提示文:
----------
更新2022.08.18
経験したことのない暑さ!運転中の熱中症は自動車大国ドイツでも深刻な問題に
守屋 健
2022年夏。日本では連日酷暑と大雨に見舞われていますが、ヨーロッパでも記録的な暑さと干ばつで、今までにない様々な問題が噴出しています。
ドイツでは夏の間、子どもたちの休みに合わせて一か月ほどの休暇を取り、クルマで旅に出るというのが一般的です。ところが、今年は行き先によっては、そうしたスタイルの旅が非常に困難な状況に陥っています。
ヨーロッパでは「気候変動が原因」と考えられている、今年の記録的暑さ。今回のドイツ現地レポは、今までにない暑さに襲われたドイツにおいて発生している様々な問題についてレポートしていきます。
■深刻な森林火災が各国で発生
一番の大きな問題で、かつ例年以上に多く発生しているのが森林火災です。ドイツではザクセン州やブランデンブルク州などで森林火災が発生していて、その規模はかなり大きく、鎮火までかなりの時間がかかるのが常です。
ドイツからクルマで出かけて、のんびり休暇を取ろうという近隣国……フランス、イタリア、スペイン、ギリシャといった国々でも深刻な森林火災が発生しています。その結果、旅行のキャンセルに関する問題が発生するなど、大きく影響が広がっています。
一旦森林火災が発生してしまうと、その周辺の道路は一帯が長期にわたって通行止めとなり、迂回ルートには長大な渋滞が発生するという悪循環が起きています。そのため、クルマを利用する旅行者は常に最新情報を入手する必要があり、それがドライバーにとって大きなストレスのもととなっています。
■古いコンクリート舗装の道路には亀裂が
連日の暑さによって引き起こされる大きな問題のひとつが、ドイツでは単に「Blow-up」と呼ばれる、道路の隆起・亀裂・爆発です。
----------
課題: 上に示したドイツの猛暑に関する記事を、一字一句変えずに全文書き写しなさい。

資料抜粋:
----------
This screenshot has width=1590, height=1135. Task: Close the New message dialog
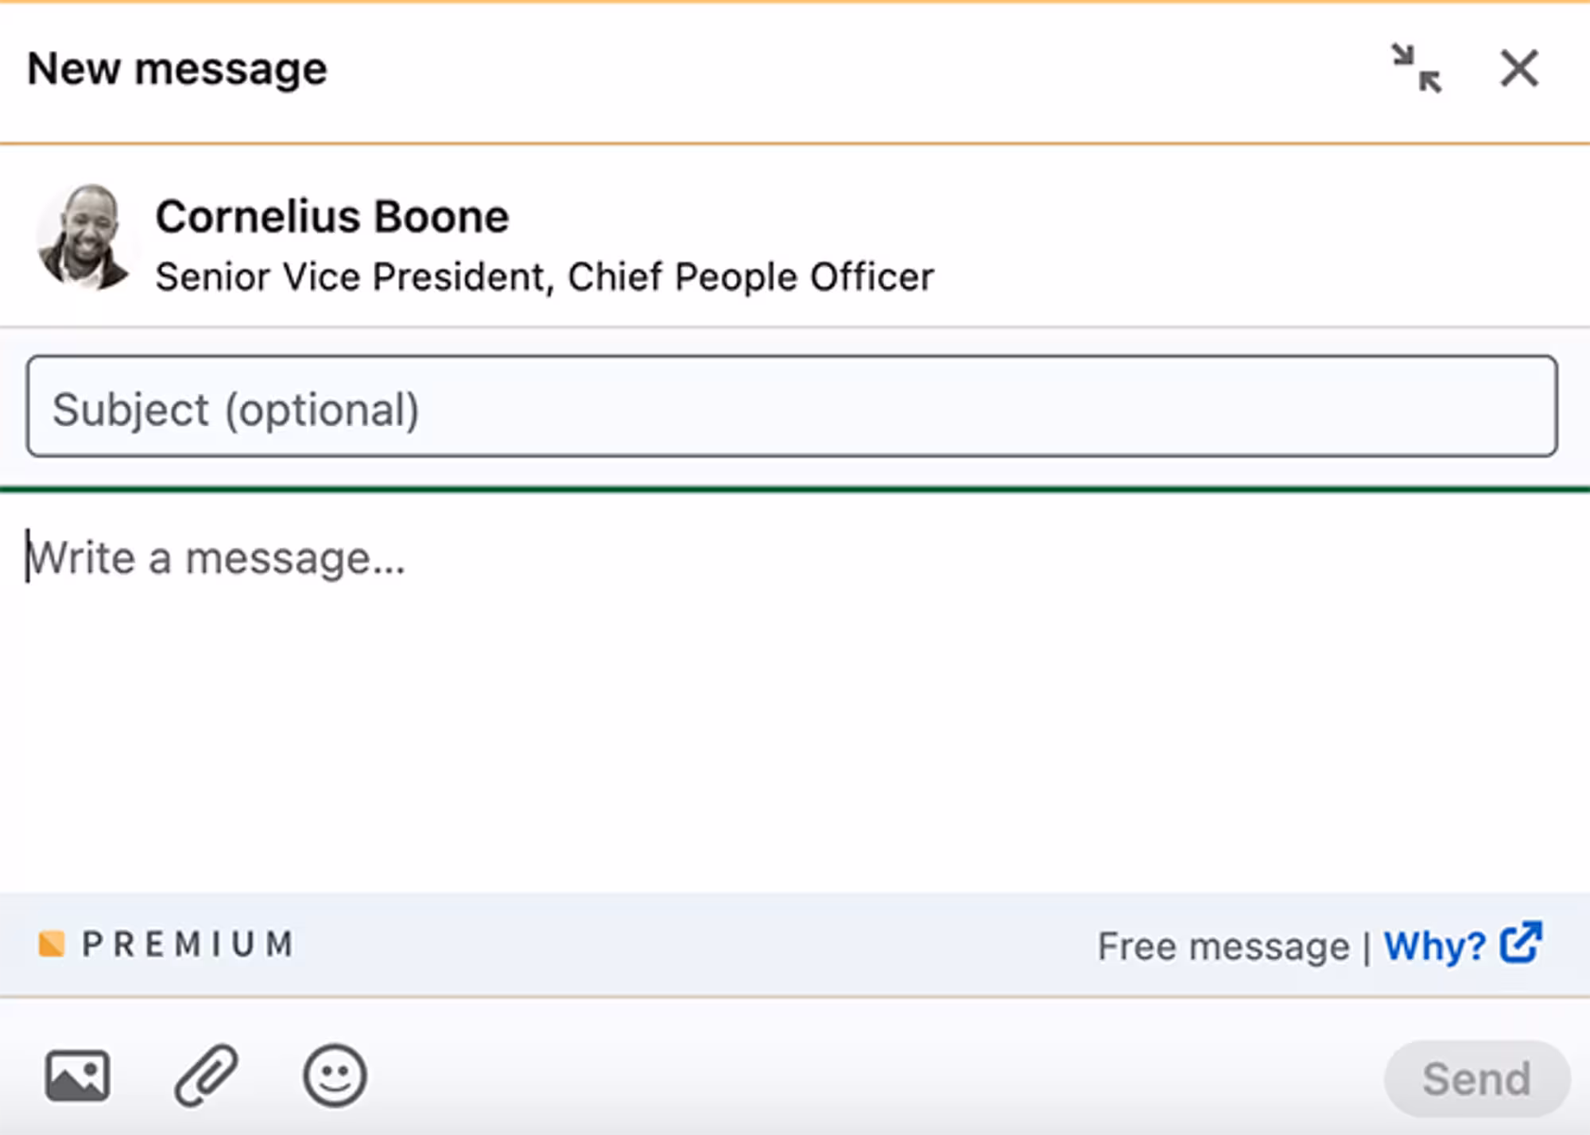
----------
解答:
更新2022.08.18
経験したことのない暑さ!運転中の熱中症は自動車大国ドイツでも深刻な問題に
守屋 健
2022年夏。日本では連日酷暑と大雨に見舞われていますが、ヨーロッパでも記録的な暑さと干ばつで、今までにない様々な問題が噴出しています。
ドイツでは夏の間、子どもたちの休みに合わせて一か月ほどの休暇を取り、クルマで旅に出るというのが一般的です。ところが、今年は行き先によっては、そうしたスタイルの旅が非常に困難な状況に陥っています。
ヨーロッパでは「気候変動が原因」と考えられている、今年の記録的暑さ。今回のドイツ現地レポは、今までにない暑さに襲われたドイツにおいて発生している様々な問題についてレポートしていきます。
■深刻な森林火災が各国で発生
一番の大きな問題で、かつ例年以上に多く発生しているのが森林火災です。ドイツではザクセン州やブランデンブルク州などで森林火災が発生していて、その規模はかなり大きく、鎮火までかなりの時間がかかるのが常です。
ドイツからクルマで出かけて、のんびり休暇を取ろうという近隣国……フランス、イタリア、スペイン、ギリシャといった国々でも深刻な森林火災が発生しています。その結果、旅行のキャンセルに関する問題が発生するなど、大きく影響が広がっています。
一旦森林火災が発生してしまうと、その周辺の道路は一帯が長期にわたって通行止めとなり、迂回ルートには長大な渋滞が発生するという悪循環が起きています。そのため、クルマを利用する旅行者は常に最新情報を入手する必要があり、それがドライバーにとって大きなストレスのもととなっています。
■古いコンクリート舗装の道路には亀裂が
連日の暑さによって引き起こされる大きな問題のひとつが、ドイツでは単に「Blow-up」と呼ばれる、道路の隆起・亀裂・爆発です。